Iraq, the world’s fifth-largest oil producer, has been struggling with shortages in fuel supply. Throughout 2022, local media reported long queues at various petrol stations and the closure of numerous others due to a lack of fuel in several cities, including Baghdad and Mosul. As tensions heightened among citizens no longer able to fill up their tanks, the government eventually deployed the army to control the resulting chaos.
While citizens are left empty-handed, an estimated 7 million litres of Iraq’s oil is smuggled across the border daily. Much of the country’s oil drainage traverses to and through Iraq’s semi-autonomous Kurdish region in the north-east, where it is either used locally or trafficked to neighbouring countries.
Although smuggling is not a new phenomenon in Iraq, the scale of the illicit oil market has expanded considerably in recent years. Long-standing price differences with surrounding regions have inadvertently spawned a black market for cheap Iraqi fuel, with a broad spectrum of actors moving oil towards the Kurdish region and reaping large profits. The skyrocketing of oil prices worldwide since Russia’s invasion of Ukraine shows no signs of abating and is only further propelling the illicit market.

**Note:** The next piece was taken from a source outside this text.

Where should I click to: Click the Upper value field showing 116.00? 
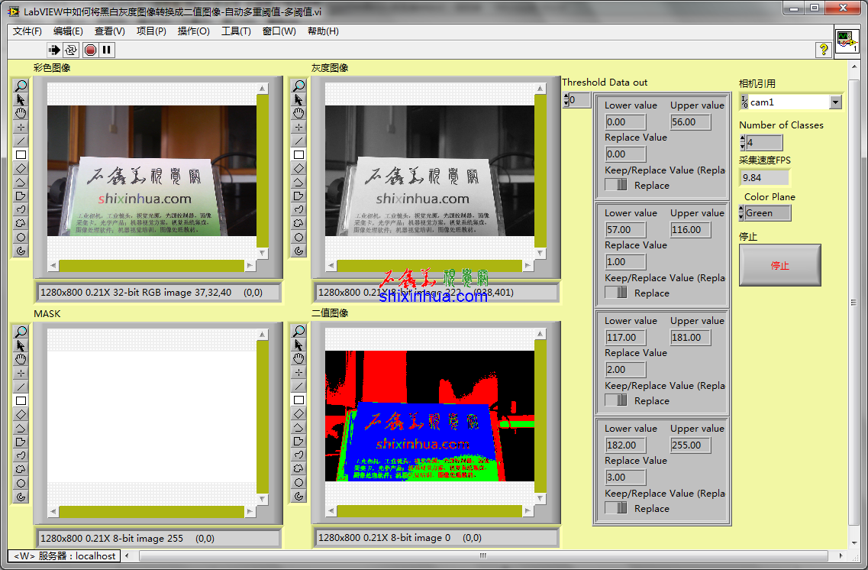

Fuel subsidies have been a part of Iraq’s economy for decades, put in place to help alleviate the population’s living costs by artificially lowering prices for oil products, particularly petrol. In 2022, fuel was reportedly sold for 500 dinars (€0.35) per litre in Baghdad, compared to around 1 300 dinars (€0.92) in the nearby region governed by the Kurdistan Regional Government (KRG) – where there are no such subsidies in place. Similarly, high prices have been noted in neighbouring countries. Such regional price differences incentivize smugglers to move Iraq’s oil elsewhere.
Political disputes over control of Iraq’s oil resources are further blurring what is already a murky illicit oil market, with oil wealth long being a point of contention between Baghdad and Erbil. With de facto control of Iraq’s north-eastern region, the KRG operates in a legal grey area when selling its oil abroad. To Iraq’s national authorities, the KRG’s oil dealings undermine the country’s sovereignty and divert much-needed public revenue. These longstanding tensions have reached a new high since February 2022, when the KRG rejected a federal court order to hand over all crude oil extracted from its territories and neighbouring areas to the government in Baghdad.

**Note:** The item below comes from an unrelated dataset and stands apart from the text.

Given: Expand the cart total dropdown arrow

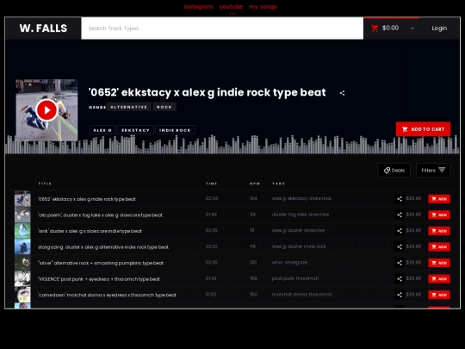Looking at the screenshot, I should pyautogui.click(x=412, y=28).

While Baghdad and Erbil have turned the issue into a political matter, Iraq’s smuggled oil is draining into neighbouring countries with problems of their own, including Lebanon and Syria. Allegations of Kurdish authorities’ secret oil shipments to Israel have led to accusations of normalizing state relations with the region’s most controversial country, heightening long-standing geopolitical tensions. The most loyal customer, however, is Turkey: recent figures estimate that over 400 000 barrels of oil are trafficked daily by the KRG via the Kirkuk–Ceyhan pipeline. While the February 2023 earthquake in southern Turkey and northern Syria temporary halted oil movements through this pipeline, the flow of crude oil – legal and illegal – has now resumed.

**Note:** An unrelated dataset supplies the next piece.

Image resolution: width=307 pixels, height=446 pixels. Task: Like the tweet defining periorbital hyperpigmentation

Iraq’s oil smuggling has severe implications for its post-war reconstruction, having faced a decade of occupation, displacement and sectarian violence. The Ministry of Oil proclaims that about US$150 billion worth of oil revenues have been lost due to smuggling since the fall of Saddam Hussein’s regime in 2003. Meanwhile, oil wealth finances 90 per cent of Iraq’s total state budget, placing Iraq among the world’s most oil-dependent countries and with the smuggling of oil directly harming the country’s state-building capabilities.
Getting in on the action
Iraq is awash with actors smuggling varying volumes of oil towards the Kurdish region, from traders and fraudulent businesspeople to armed groups and corrupt officials. In the border region with the Kurdish territories, the smuggling of oil and other contraband items has become part of the local border economy, where goods have been transported since long before Western Asia’s borders were drawn. Benefiting from porous borders and close-knit networks based on kinship and tribalism, local Kurdish traders – known as kolbars – have turned trading across Iraq, Iran, Turkey and Syria into a livelihood. Fraudulent petrol stations are also complicit in illegally diverting oil onto the black market. In 2022 alone, the Iraqi authorities shut down 11 petrol stations in a law enforcement crackdown, confiscating over 1 million litres of oil and arresting nearly 120 people.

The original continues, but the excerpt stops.